Monday, May 18, 2009

Nevermind the Nihilism


This is how excited I am that I'm writing a blog post about a book I'm not even 1/3 of the way into. It's Johnny Lydon's autobiography, Rotten, No Irish, No Blacks, No Dogs. He's a cultural hero of many a confused teen; ex lead singer of the Sex Pistols and reluctant figurehead of a generational pop cultural movement.
Johnny Rotten (John Lydon) has always and will always be a contrary little sod. That is his charm. Here was I thinking that 'Punk' was about 'tribe' when all along all Johnny ever wanted was for people to be themselves; to be individuals and in that sense to be different. When punk came along music in the UK was in a bit of a state according to John. There was David Bowie and The Beatles - oversimplifying things as only John can.
Punk, a term coined by music journalist Caroline Coon for reasons known only to her began with a bunch of poor kids from different inner city centres in the south east of England, mainly Bromley and London that were into art. They didn't have any other talents except that they were bored with the status quo so they invented looks and hung out together in gay clubs - the only sort that would let them in.
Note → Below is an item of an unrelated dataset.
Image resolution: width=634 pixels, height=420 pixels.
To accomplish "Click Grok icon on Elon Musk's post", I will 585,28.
So punk owes its success to gay disco- this was the setting for its incubation. It's brilliant really when we consider what the world would have us think about the movement. Intolerant. Violent. Small minded. It was the opposite of that and the only violence was the sort invented by the press when stories of mayhem resulted in more papers being sold. I'm not saying there weren't scuffles but when has a scuffle made the front pages without the help of embellishment here and there.
God Save the Queen came out a couple of months before the Queen's silver jubilee totally by chance. These kids had no idea of the timing and even if they had they were 17 - they wouldn't have understood the business sense of releasing a single of that name at that time. It was all a wonderful set of coincidences. It was chaos and that is definitely a driver of the punk mentality so in a roundabout way it was all meant to be.
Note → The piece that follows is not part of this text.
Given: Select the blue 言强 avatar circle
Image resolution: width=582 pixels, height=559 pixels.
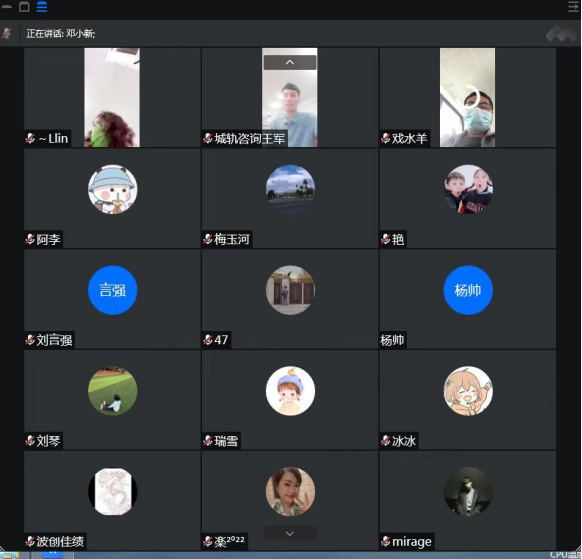Looking at the screenshot, I should point(113,290).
The most wonderful thing of all was reading about places that I know intimately and discovering that Sid (Vicious) and John had rented a flat in Sunderland Avenue (West London) at the same time I lived there as a very young child (5 years old). I wonder whether either of those two ever patted me on the head in passing? It would explain how 13 years later given that I was going down the Hip Hop route, I suddenly detoured into punk for no apparent reason.
The biggest surprise was that punk was not a political movement. Most of its members wouldn't have known politics from shoe polish, certainly had they had any notion they would not have chosen the swastika as their emblem and not surprisingly this imagery disappeared early on (subsequently adopted by the skinheads who were on another trip altogether).
This was not a bunch of intellectuals making a statement - that sort of thing was always a hippie trait. They were more into the 'politics' of situation. Absurd, random sloganeering e.g. I hate Pink Floyd - that sort of thing with no real thought behind it. In many ways it's the dictionary definition of 'the teenager'. Hip Hop would would provide the vehicle for this next but not for another 10 years.
More than anything punk was something to do. There was no talent just boredom that led to invention (the mother of all necessity). It was its very lack of structure that gave punk its edge. When The Clash came along it all became too musical for the likes of Johnny who was deeply subversive in the most immature and directionless sense. He has since moved to California of all places. It had nothing to do with selling out but instead to do with finding respite from the British Bobby who in the 80s had nothing better to do than raid Rotten's house for no good reason other than perhaps their own 'punk' mentality - how deliciously ironic. Of course punk really was dead by then so it didn't matter. It was a moment in time where the moment and time were integral to the impact the band had on youth culture and society, impossible to reproduce and foolish, utterly moronic to even try but generation upon generation still does and thank god. Life really would be boring otherwise.